- [DATA FOR PROCESSING]:
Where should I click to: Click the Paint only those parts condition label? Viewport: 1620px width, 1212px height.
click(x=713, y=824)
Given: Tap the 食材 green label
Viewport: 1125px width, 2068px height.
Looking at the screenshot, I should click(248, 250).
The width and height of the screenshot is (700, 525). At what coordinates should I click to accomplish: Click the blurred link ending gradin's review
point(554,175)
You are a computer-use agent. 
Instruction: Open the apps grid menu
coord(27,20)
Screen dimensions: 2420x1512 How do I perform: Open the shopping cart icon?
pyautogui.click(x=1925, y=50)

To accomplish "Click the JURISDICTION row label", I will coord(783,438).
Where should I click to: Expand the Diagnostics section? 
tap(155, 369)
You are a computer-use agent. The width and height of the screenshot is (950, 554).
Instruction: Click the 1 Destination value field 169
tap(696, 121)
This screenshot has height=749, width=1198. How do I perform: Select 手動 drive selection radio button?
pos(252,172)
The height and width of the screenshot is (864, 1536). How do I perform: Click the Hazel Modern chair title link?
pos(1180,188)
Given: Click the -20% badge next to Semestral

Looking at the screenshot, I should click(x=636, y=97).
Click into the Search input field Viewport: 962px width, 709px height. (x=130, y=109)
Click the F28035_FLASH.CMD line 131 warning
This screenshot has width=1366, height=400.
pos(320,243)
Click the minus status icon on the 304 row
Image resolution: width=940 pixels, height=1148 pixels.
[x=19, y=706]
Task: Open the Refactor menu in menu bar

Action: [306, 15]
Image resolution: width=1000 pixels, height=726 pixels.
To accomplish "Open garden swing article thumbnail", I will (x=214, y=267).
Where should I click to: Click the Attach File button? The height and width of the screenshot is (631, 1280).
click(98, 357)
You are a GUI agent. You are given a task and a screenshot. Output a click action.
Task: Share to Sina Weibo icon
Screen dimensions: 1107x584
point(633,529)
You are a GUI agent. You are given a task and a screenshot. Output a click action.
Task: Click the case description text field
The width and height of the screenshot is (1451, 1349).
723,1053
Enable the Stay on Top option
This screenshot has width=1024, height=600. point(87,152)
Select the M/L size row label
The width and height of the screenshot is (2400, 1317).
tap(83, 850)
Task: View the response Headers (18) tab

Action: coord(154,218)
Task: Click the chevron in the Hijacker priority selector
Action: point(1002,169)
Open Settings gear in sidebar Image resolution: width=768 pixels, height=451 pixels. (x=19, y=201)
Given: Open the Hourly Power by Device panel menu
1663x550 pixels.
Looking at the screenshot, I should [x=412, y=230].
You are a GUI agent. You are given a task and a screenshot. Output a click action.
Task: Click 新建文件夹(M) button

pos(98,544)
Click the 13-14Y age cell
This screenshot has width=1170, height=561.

- [TASK PROMPT]:
Show each line in the listing above that has "will".

- [EXPECTED OUTPUT]:
To accomplish "Click the JURISDICTION row label", I will coord(783,438).
To accomplish "Open garden swing article thumbnail", I will (x=214, y=267).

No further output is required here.